Appoggio ricambiato. Come Riad si schierò subito al fianco degli Usa, lo scorso agosto, nella lotta contro l’Isis, così Washington garantisce ora formalmente il suo pieno sostegno alle azioni condotte da sauditi e alleati del Golfo Persico. 

Il 3 aprile, infatti, il comando militare centrale americano ha ottenuto l’autorizzazione a supportare, con aerei da rifornimento, le operazioni belliche condotte in territorio yemenita dalla Coalizione araba guidata dalla monarchia wahhabita.

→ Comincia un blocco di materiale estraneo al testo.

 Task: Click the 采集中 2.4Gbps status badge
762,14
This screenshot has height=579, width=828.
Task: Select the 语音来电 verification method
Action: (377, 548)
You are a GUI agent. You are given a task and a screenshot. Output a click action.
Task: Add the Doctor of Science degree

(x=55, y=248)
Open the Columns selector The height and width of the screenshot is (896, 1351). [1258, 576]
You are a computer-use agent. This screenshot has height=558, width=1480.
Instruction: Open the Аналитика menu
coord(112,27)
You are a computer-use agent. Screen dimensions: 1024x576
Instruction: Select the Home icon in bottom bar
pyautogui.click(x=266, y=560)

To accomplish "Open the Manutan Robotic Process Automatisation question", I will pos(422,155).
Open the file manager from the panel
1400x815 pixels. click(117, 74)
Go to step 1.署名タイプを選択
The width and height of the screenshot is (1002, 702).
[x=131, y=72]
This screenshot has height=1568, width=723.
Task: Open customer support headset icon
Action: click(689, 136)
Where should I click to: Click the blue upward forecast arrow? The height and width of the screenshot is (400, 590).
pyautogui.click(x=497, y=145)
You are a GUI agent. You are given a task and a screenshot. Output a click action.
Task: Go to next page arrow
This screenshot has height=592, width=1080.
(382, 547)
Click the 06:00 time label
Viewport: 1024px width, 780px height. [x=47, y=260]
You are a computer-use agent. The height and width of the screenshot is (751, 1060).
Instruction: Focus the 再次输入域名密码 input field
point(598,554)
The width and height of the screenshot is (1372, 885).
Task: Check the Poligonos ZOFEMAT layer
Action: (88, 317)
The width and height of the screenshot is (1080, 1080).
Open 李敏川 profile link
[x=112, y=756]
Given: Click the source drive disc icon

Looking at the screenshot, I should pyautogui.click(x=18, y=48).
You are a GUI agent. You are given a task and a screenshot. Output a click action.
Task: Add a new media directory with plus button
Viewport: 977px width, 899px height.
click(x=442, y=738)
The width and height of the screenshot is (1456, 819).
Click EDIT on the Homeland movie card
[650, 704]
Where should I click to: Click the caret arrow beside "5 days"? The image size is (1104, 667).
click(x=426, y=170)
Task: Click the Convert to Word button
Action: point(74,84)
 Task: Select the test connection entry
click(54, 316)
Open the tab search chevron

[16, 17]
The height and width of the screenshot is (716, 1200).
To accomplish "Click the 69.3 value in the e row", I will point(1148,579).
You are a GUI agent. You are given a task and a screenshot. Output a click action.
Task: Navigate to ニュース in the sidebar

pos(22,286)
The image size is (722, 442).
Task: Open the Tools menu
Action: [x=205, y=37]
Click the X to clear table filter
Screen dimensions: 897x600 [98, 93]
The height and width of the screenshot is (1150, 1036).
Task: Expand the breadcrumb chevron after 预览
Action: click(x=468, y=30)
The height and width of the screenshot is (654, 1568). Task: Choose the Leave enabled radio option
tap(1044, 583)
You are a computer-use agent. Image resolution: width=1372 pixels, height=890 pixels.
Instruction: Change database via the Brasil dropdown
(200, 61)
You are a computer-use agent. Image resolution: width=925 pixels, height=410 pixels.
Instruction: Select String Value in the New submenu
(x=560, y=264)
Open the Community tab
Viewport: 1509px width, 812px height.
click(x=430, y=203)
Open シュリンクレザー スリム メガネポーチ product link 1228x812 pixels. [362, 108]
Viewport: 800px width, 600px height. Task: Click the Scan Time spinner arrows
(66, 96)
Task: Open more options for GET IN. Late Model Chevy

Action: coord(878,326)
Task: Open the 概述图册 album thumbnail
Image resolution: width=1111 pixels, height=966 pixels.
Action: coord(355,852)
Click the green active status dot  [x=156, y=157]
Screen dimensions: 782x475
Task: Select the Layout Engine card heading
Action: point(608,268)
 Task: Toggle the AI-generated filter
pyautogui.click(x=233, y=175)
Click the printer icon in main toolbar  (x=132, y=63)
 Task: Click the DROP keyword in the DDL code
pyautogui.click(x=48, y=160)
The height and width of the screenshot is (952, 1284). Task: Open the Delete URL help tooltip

Gli apparecchi americani, si affrettano a precisare i funzionari del Pentagono che sono anche la fonte della notizia, voleranno fuori dallo spazio aereo dello Yemen. Si limiteranno, in sostanza, a dar forma concreta a quel “supporto logistico” che era già stato anticipato da Obama a re Salman dell’Arabia Saudita all’inizio della campagna anti-Huthi e anti-Saleh e pro-Hadi.

Intanto la campagna continua, naturalmente: e non sono sempre rose e fiori per gli alleati. Giovedì 2 aprile, in scontri a fuoco tra uomini della Coalizione e ribelli nelle montagne della provincia di Asir, una guardia di frontiera tra Arabia Saudita e Yemen è morta, mentre dieci suoi colleghi sono rimasti feriti. La guardia, un caporale, il cui nome è Salman Ali Yahya al Maliki, secondo quanto scrive Internazionale.it (www.internazionale,it) , che cita una fonte Reuters, è la prima vittima saudita in assoluto dall’inizio dell’operazione  “Tempesta risolutiva”.